Бездна тьмы?.. Или тихий свет?
XII
Так целый день шли по степи. Впереди всех - икона. Она мягко колыхалась на высоких носилках, качаясь в цветочном венке, и отсвечивала серебром риз на солн-небольшая, но значительная, точно живая. Под нею склонившиеся от тяжести спины людей, торопливый неловкий шаг, вспотевшие красные лица, и на них напряжение святости совершаемого труда. Перед нею священники и дьяконы в жарких тяжелых ризах, горящих золотом, пестрая толпа станичных певчих, - казаки, казачки и иногородние.
Позади, растягиваясь по степи, - народ. В высоком английском шарабане, запряженном парою серых рысаков с коротко стриженными хвостами, ехала помещица Пухлякова с дочерью. Сама правила. За атаманской тройкой, где сидел полный генерал с седою головою и седыми закрученными в стрелку усами, а рядом с ним длинный, стройный адъютант с аксельбантом на светло-коричневом кителе, брели казаки. Одни в мундирах с погонами, в шароварах с лампасами, при шашках, у других поверх форменных шаровар жилетки и пиджаки, третьи в штатском, - "в вольной одёже".
Димитрий оставил деда Мануила с Агафошкиным в толпе казаков, а сам бродил среди медленно идущих людей, прислушивался - к разговорам и старался понять, что же все это значит.
С краю дороги села старуху. Платок сбит в сторону, лицо белое, губы посинели, и голова трясется. Подле нее казак, молодой, и молодая же казачка угощали ее арбузом.
- Бабынька, отдохните, да и вернемся, родная, - говорила казачка.
Старуха держала кусок арбуза, качала седою головою и шептала слабым голосом:
- И-и-и, родные. Дойду… Помру, а дойду. Сподоблюсь в Черкасском соборе поклониться Матушке. Вы меня под икону подведите, тут и силушки во мне прибавится, я и пойду. Помоги, Дашенька.
Встала и пошла, опираясь на руку молодой, к остановившейся иконе.
Солнце пекло. Небо нависло фиолетовое и жаркое. Пыльное облако давило толпу. Молодому да здоровому тяжко, где же старухе!

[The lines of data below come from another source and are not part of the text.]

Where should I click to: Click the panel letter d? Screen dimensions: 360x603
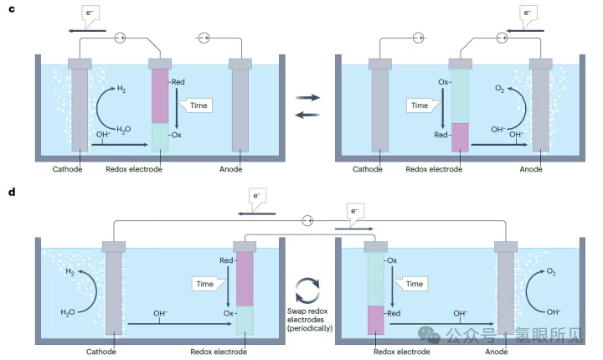[11, 192]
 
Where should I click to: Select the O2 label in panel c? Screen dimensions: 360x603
[500, 87]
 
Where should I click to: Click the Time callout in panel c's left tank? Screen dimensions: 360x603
[194, 105]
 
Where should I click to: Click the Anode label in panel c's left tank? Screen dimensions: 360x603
[241, 168]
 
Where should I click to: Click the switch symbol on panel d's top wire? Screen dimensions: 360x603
[307, 220]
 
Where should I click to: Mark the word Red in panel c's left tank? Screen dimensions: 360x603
[178, 82]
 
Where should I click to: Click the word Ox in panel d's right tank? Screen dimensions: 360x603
[392, 260]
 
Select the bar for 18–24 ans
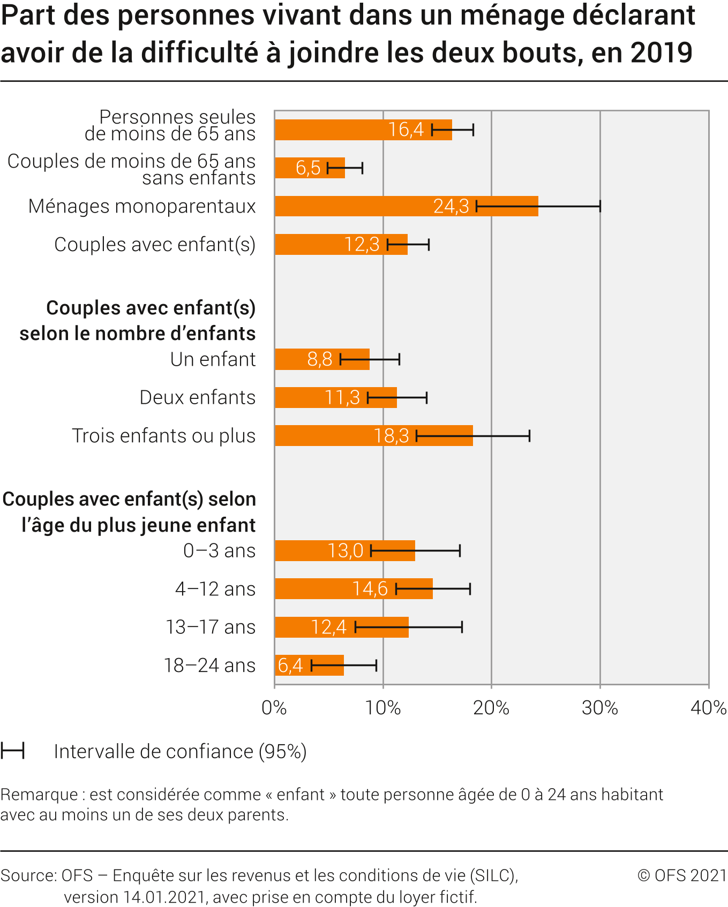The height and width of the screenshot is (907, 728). pos(321,666)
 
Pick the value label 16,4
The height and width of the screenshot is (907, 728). pos(406,130)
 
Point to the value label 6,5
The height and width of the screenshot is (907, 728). pos(308,168)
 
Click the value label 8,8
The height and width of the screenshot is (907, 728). pos(320,359)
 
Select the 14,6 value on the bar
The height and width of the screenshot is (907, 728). pos(370,589)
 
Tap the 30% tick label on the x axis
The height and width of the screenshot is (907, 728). pos(599,708)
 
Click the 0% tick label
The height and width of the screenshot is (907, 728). pos(274,708)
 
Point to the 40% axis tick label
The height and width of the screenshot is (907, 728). pos(708,708)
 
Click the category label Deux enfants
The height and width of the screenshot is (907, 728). pos(197,398)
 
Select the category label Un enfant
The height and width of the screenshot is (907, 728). pos(213,359)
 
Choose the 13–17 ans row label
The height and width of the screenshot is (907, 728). pos(211,627)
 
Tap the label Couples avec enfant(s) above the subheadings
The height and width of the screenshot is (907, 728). pos(155,245)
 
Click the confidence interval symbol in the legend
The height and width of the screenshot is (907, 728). pos(12,751)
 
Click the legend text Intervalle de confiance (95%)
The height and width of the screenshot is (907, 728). pos(180,752)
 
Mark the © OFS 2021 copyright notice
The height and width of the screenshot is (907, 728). pos(681,875)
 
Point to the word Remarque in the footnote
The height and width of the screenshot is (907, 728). pos(39,795)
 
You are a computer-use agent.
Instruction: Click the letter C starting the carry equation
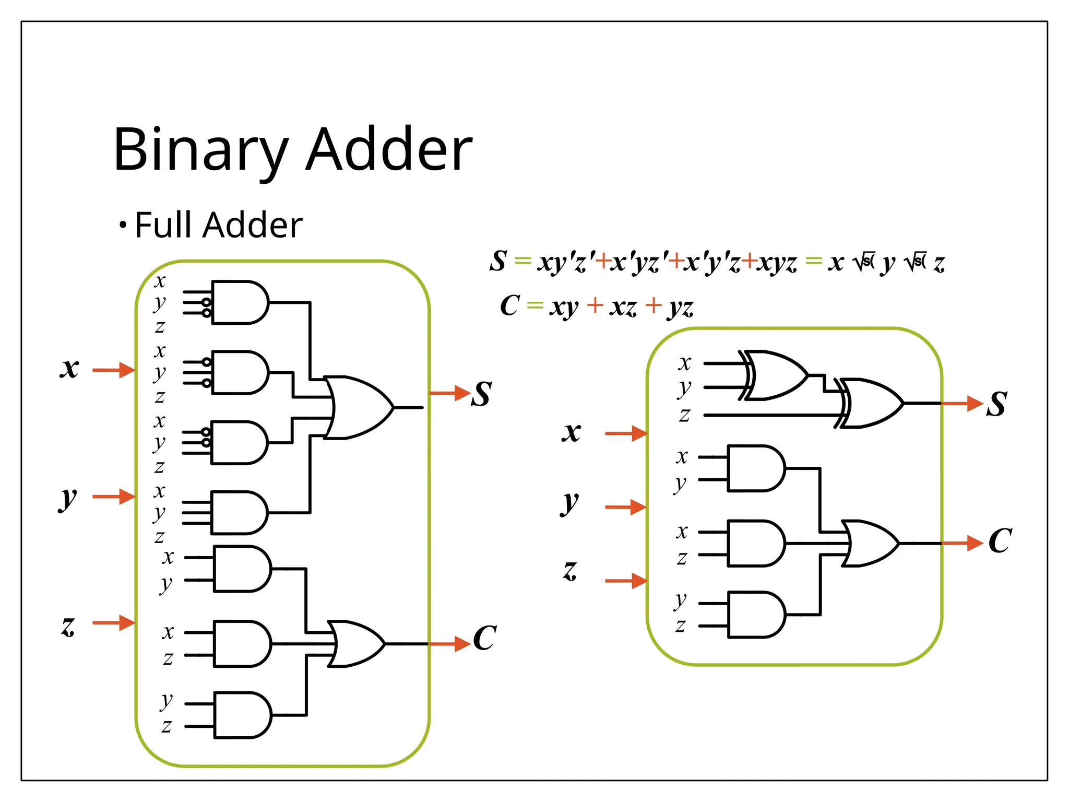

Идет… Казак за нею… Димитрий его догнал.
- Послушайте… А… станичник… Не дойдет она. Казак обернулся. Лицо молодое, узкое, без усов и бороды. Подбородок длинный, тонкая шея черна от загара, из-под фуражки чуб выбивается.
- Чего?
- Не дойдет, говорю, бабушка-то… Жара!
- Дойдет. Владычица подсобит!
Оскалил ровные белые зубы казак. Ясно смотрят серые глаза, прямыми ресницами прикрытые.

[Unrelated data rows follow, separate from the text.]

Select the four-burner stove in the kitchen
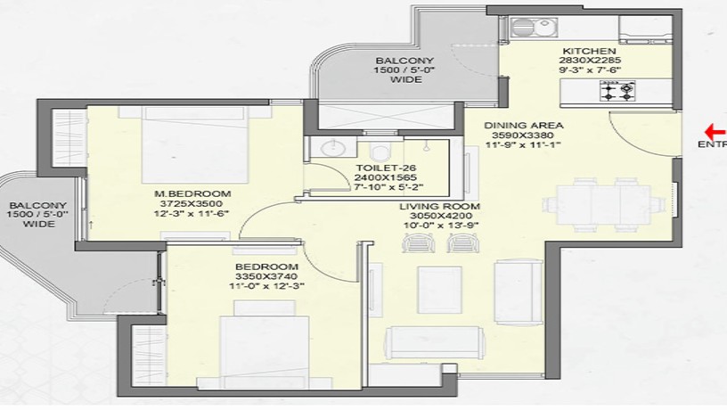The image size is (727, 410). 614,90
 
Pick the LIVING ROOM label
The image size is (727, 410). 439,206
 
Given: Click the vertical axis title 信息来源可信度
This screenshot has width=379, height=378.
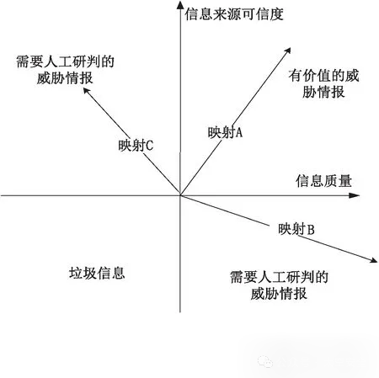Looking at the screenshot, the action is coord(234,14).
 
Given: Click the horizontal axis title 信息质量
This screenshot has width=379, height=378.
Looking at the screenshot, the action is coord(323,181).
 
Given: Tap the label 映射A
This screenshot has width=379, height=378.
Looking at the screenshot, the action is coord(225,132).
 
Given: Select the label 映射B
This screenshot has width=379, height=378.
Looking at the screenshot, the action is coord(296,229).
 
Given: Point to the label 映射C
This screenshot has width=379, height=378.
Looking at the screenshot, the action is coord(136,146).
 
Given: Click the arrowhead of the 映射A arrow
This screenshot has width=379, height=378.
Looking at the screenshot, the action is coord(288,51).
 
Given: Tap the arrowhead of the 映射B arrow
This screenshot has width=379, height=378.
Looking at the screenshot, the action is coord(374,260).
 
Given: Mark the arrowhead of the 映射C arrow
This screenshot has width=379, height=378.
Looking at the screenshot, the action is coord(87,91).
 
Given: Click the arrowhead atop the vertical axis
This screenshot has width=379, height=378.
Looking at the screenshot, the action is coord(180,4).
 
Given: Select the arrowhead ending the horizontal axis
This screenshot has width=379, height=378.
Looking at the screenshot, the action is coord(355,195).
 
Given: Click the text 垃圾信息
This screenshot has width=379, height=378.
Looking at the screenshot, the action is coord(97,273).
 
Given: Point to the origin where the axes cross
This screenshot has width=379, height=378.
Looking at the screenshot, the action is coord(180,195).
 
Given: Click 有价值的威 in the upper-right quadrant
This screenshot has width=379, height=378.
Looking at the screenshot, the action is coord(323,76).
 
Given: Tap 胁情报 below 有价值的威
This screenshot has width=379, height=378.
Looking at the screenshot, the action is coord(323,92).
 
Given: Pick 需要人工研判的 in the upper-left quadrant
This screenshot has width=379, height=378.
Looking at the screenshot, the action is coord(65,61).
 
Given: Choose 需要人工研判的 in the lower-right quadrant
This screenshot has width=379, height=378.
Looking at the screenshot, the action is coord(279,277).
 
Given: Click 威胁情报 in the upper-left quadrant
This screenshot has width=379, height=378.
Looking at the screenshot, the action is coord(65,77).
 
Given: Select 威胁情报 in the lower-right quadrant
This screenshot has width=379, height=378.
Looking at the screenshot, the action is coord(279,294).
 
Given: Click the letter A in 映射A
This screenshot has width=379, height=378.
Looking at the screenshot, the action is coord(238,132).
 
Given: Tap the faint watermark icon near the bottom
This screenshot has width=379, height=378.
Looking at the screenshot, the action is coord(265,361).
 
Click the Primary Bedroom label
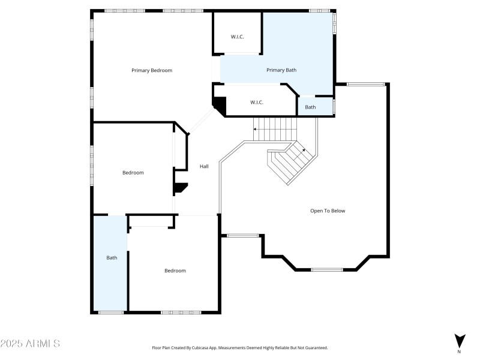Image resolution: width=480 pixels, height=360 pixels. pyautogui.click(x=152, y=70)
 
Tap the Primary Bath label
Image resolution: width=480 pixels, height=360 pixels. pyautogui.click(x=281, y=70)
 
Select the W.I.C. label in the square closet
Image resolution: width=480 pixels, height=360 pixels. pyautogui.click(x=237, y=37)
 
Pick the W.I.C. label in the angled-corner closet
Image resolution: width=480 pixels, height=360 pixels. pyautogui.click(x=257, y=102)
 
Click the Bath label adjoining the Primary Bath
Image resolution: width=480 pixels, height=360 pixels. pyautogui.click(x=310, y=107)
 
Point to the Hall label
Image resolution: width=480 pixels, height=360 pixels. pyautogui.click(x=204, y=166)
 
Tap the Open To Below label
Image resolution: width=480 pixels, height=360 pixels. pyautogui.click(x=328, y=211)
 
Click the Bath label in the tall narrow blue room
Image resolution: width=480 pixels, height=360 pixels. pyautogui.click(x=112, y=257)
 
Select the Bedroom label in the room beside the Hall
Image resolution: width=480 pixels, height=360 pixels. pyautogui.click(x=133, y=173)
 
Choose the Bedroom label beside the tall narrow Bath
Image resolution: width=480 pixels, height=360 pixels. pyautogui.click(x=175, y=271)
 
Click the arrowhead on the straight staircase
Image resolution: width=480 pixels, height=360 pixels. pyautogui.click(x=255, y=128)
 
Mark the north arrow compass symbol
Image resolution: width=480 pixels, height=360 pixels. pyautogui.click(x=460, y=340)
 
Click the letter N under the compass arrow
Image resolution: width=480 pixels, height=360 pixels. pyautogui.click(x=460, y=351)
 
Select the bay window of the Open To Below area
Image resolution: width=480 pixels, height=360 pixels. pyautogui.click(x=327, y=269)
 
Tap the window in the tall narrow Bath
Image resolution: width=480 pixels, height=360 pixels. pyautogui.click(x=111, y=312)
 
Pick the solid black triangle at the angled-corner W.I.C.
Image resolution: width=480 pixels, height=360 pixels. pyautogui.click(x=220, y=106)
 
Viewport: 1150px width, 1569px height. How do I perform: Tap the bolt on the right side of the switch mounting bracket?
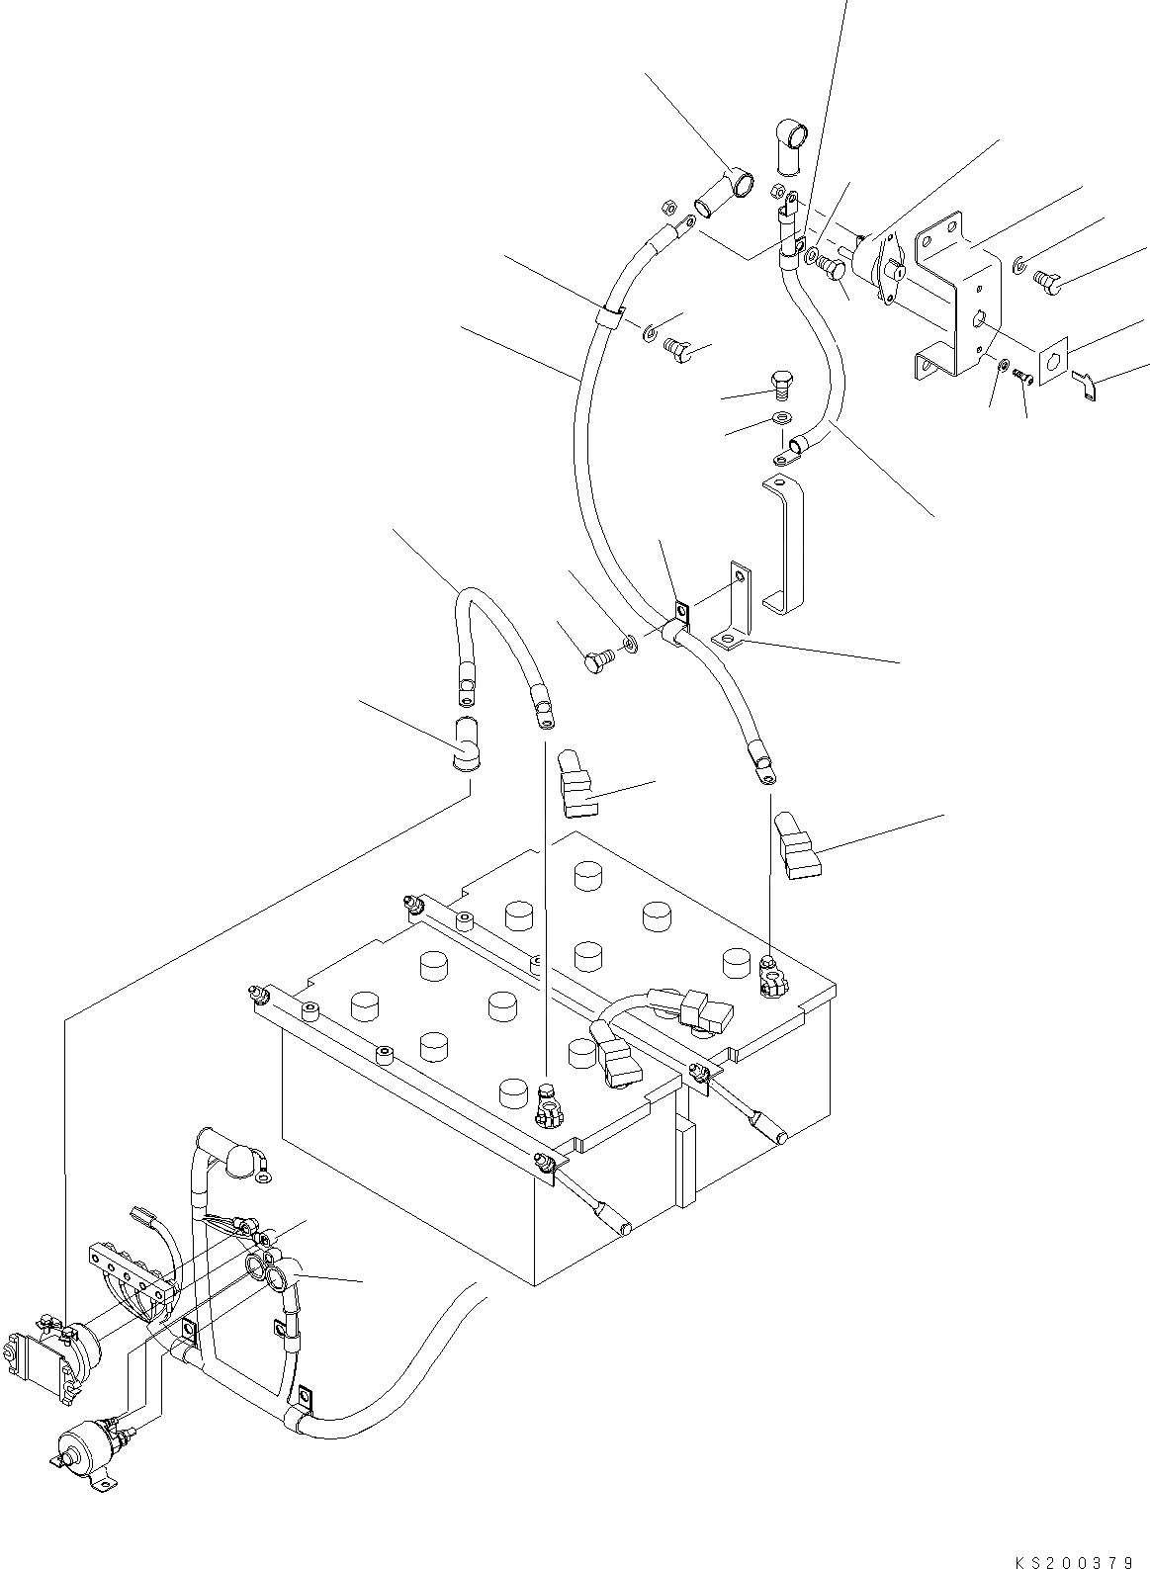[1047, 283]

Божьей Матери поклонится и пойдет. Кажный год так.
Димитрий следил за старухой.
Шаталась, падала на землю, вставала и ползла к иконе. В пыльном и жарком сиянии дьякон ревел, сотрясая черными кудрями:
- Дивен Бог во святых Его! Дивен Бог!
Кругом старики и старухи охали и стонали. Вот дед Мануил добрался до иконы, взялся за поручни, нести хочет. Светло, празднично и красиво было его лицо, - ни дать ни взять Николай Чудотворец в казачьем мундире.